TO DO — Replace every "At what coordinates should I click to accomplish" in the listing below with "Which point should I click to accomplish", and reproduce everything else unchanged.

RECORDS SUPPLIED —

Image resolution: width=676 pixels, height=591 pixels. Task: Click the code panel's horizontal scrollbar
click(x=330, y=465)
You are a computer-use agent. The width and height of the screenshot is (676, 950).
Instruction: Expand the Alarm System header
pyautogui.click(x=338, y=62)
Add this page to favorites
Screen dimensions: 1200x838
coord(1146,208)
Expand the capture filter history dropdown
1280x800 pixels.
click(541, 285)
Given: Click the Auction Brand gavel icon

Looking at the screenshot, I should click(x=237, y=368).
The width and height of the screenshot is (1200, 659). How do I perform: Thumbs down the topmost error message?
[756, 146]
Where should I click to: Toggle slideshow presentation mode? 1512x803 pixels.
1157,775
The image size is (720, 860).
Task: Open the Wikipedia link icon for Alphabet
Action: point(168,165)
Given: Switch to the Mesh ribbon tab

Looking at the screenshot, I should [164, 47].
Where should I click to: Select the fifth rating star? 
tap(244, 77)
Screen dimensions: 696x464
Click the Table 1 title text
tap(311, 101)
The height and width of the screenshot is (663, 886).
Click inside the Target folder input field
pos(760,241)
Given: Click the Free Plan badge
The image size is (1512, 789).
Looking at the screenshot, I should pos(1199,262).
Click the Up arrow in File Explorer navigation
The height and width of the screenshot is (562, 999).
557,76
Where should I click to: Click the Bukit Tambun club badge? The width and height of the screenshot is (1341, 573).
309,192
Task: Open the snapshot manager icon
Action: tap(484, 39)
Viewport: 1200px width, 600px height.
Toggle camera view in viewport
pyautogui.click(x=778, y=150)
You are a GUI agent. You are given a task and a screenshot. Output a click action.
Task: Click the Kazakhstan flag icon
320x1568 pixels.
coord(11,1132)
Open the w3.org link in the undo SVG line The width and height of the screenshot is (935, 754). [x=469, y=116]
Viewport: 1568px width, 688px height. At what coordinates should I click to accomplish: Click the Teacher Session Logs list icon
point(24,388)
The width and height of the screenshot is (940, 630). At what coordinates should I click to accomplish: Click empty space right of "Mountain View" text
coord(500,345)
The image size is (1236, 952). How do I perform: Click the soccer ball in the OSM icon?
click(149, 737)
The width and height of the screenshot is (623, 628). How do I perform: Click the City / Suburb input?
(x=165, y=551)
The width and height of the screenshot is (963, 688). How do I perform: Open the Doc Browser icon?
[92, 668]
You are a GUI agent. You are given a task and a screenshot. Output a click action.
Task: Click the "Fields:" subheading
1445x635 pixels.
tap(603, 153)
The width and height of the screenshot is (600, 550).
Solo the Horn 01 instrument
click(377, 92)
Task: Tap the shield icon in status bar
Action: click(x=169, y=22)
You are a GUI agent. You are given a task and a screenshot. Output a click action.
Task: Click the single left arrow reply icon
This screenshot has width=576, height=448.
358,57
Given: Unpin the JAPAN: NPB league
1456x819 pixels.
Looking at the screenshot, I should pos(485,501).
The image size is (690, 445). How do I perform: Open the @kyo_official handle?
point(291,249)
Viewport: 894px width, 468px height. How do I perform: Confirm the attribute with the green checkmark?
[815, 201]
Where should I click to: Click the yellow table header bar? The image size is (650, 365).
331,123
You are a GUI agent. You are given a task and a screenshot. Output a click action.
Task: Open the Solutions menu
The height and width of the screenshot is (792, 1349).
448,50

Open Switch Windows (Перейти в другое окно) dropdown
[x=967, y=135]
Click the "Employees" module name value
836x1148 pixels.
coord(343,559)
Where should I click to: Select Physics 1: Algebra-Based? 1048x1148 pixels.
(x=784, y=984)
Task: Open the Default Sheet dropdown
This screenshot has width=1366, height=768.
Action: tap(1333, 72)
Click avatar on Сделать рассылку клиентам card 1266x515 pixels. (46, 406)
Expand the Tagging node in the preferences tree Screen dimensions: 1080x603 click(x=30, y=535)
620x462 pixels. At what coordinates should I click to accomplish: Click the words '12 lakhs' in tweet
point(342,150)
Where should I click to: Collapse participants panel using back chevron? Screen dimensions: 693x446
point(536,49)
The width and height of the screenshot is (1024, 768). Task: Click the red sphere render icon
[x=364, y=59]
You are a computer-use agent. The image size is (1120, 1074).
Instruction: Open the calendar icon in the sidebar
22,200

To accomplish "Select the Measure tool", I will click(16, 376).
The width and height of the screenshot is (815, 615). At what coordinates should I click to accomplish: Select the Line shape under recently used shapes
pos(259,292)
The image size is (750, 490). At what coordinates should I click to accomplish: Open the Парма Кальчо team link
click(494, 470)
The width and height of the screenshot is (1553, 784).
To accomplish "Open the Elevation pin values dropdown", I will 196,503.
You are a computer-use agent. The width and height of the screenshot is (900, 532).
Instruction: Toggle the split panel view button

FULL OUTPUT —
Image resolution: width=676 pixels, height=591 pixels. Task: Click the code panel's horizontal scrollbar
click(x=330, y=465)
You are a computer-use agent. The width and height of the screenshot is (676, 950).
Instruction: Expand the Alarm System header
pyautogui.click(x=338, y=62)
Add this page to favorites
Screen dimensions: 1200x838
coord(1146,208)
Expand the capture filter history dropdown
1280x800 pixels.
click(541, 285)
Given: Click the Auction Brand gavel icon

Looking at the screenshot, I should click(x=237, y=368).
The width and height of the screenshot is (1200, 659). How do I perform: Thumbs down the topmost error message?
[756, 146]
Where should I click to: Toggle slideshow presentation mode? 1512x803 pixels.
1157,775
The image size is (720, 860).
Task: Open the Wikipedia link icon for Alphabet
Action: point(168,165)
Given: Switch to the Mesh ribbon tab

Looking at the screenshot, I should [164, 47].
Where should I click to: Select the fifth rating star? 
tap(244, 77)
Screen dimensions: 696x464
Click the Table 1 title text
tap(311, 101)
The height and width of the screenshot is (663, 886).
Click inside the Target folder input field
pos(760,241)
Given: Click the Free Plan badge
The image size is (1512, 789).
Looking at the screenshot, I should pos(1199,262).
Click the Up arrow in File Explorer navigation
The height and width of the screenshot is (562, 999).
557,76
Where should I click to: Click the Bukit Tambun club badge? The width and height of the screenshot is (1341, 573).
309,192
Task: Open the snapshot manager icon
Action: tap(484, 39)
Viewport: 1200px width, 600px height.
Toggle camera view in viewport
pyautogui.click(x=778, y=150)
You are a GUI agent. You are given a task and a screenshot. Output a click action.
Task: Click the Kazakhstan flag icon
320x1568 pixels.
coord(11,1132)
Open the w3.org link in the undo SVG line The width and height of the screenshot is (935, 754). [x=469, y=116]
Viewport: 1568px width, 688px height. Which point should I click to accomplish: Click the Teacher Session Logs list icon
point(24,388)
The width and height of the screenshot is (940, 630). Which point should I click to accomplish: Click empty space right of "Mountain View" text
coord(500,345)
The image size is (1236, 952). How do I perform: Click the soccer ball in the OSM icon?
click(149, 737)
The width and height of the screenshot is (623, 628). How do I perform: Click the City / Suburb input?
(x=165, y=551)
The width and height of the screenshot is (963, 688). How do I perform: Open the Doc Browser icon?
[92, 668]
You are a GUI agent. You are given a task and a screenshot. Output a click action.
Task: Click the "Fields:" subheading
1445x635 pixels.
tap(603, 153)
The width and height of the screenshot is (600, 550).
Solo the Horn 01 instrument
click(377, 92)
Task: Tap the shield icon in status bar
Action: click(x=169, y=22)
You are a GUI agent. You are given a task and a screenshot. Output a click action.
Task: Click the single left arrow reply icon
This screenshot has width=576, height=448.
358,57
Given: Unpin the JAPAN: NPB league
1456x819 pixels.
Looking at the screenshot, I should pos(485,501).
The image size is (690, 445). How do I perform: Open the @kyo_official handle?
point(291,249)
Viewport: 894px width, 468px height. How do I perform: Confirm the attribute with the green checkmark?
[815, 201]
Where should I click to: Click the yellow table header bar? The image size is (650, 365).
331,123
You are a GUI agent. You are given a task and a screenshot. Output a click action.
Task: Open the Solutions menu
The height and width of the screenshot is (792, 1349).
448,50

Open Switch Windows (Перейти в другое окно) dropdown
[x=967, y=135]
Click the "Employees" module name value
836x1148 pixels.
coord(343,559)
Where should I click to: Select Physics 1: Algebra-Based? 1048x1148 pixels.
(x=784, y=984)
Task: Open the Default Sheet dropdown
This screenshot has width=1366, height=768.
Action: tap(1333, 72)
Click avatar on Сделать рассылку клиентам card 1266x515 pixels. (46, 406)
Expand the Tagging node in the preferences tree Screen dimensions: 1080x603 click(x=30, y=535)
620x462 pixels. Which point should I click to accomplish: Click the words '12 lakhs' in tweet
point(342,150)
Where should I click to: Collapse participants panel using back chevron? Screen dimensions: 693x446
point(536,49)
The width and height of the screenshot is (1024, 768). Task: Click the red sphere render icon
[x=364, y=59]
You are a computer-use agent. The image size is (1120, 1074).
Instruction: Open the calendar icon in the sidebar
22,200

To accomplish "Select the Measure tool", I will click(16, 376).
The width and height of the screenshot is (815, 615). Which point should I click to accomplish: Select the Line shape under recently used shapes
pos(259,292)
The image size is (750, 490). Which point should I click to accomplish: Open the Парма Кальчо team link
click(494, 470)
The width and height of the screenshot is (1553, 784).
To accomplish "Open the Elevation pin values dropdown", I will 196,503.
You are a computer-use agent. The width and height of the screenshot is (900, 532).
Instruction: Toggle the split panel view button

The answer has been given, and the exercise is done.